• **Data shown**
* * * * * * * * *

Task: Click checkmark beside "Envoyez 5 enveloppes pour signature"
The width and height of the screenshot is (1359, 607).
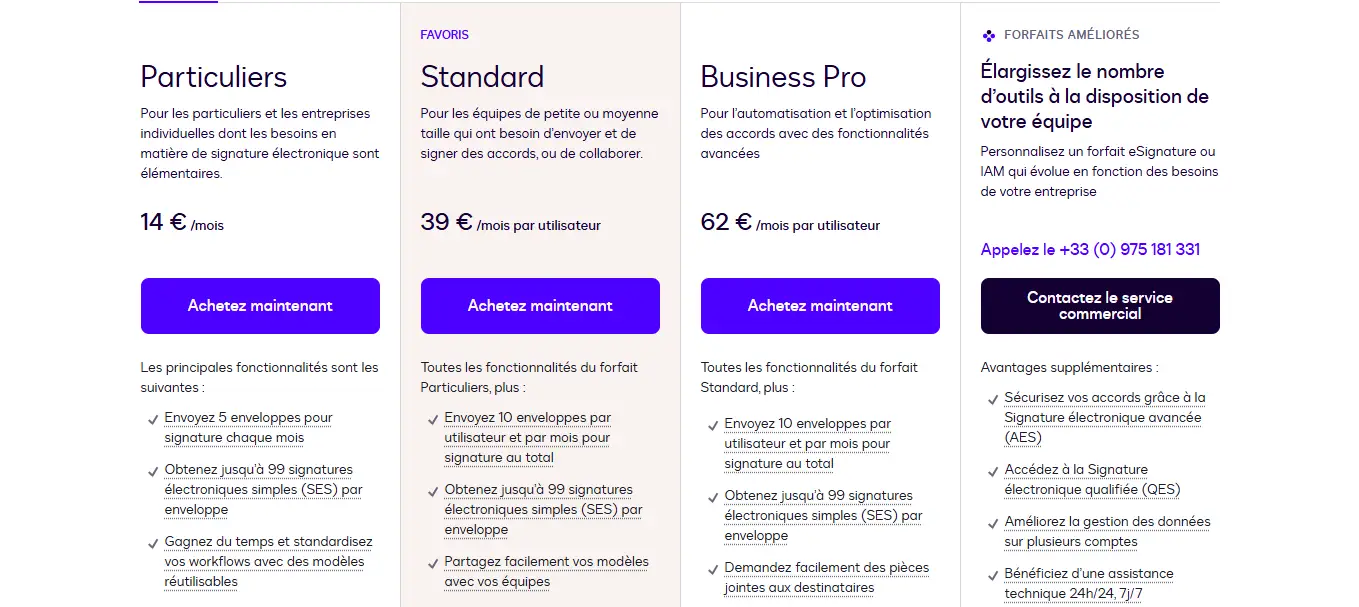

* * * * * * * * *

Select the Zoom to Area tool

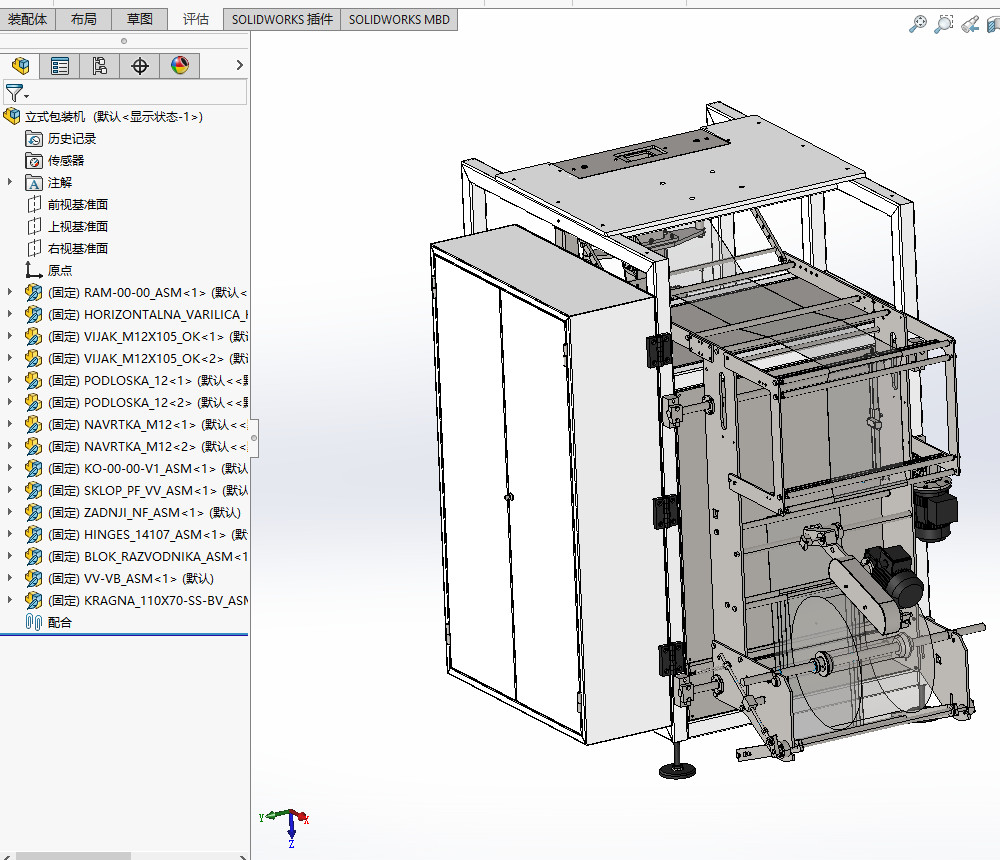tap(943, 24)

* * * * * * * * *

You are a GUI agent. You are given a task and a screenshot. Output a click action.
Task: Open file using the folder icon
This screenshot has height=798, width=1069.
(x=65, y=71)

* * * * * * * * *

• **Your instructions**
In the listing above, start at the line with "Task: Click checkmark", go on through the line with "The width and", and copy each of those lines exactly; leave out all the rest.

• **Response to the task**
Task: Click checkmark beside "Envoyez 5 enveloppes pour signature"
The width and height of the screenshot is (1359, 607).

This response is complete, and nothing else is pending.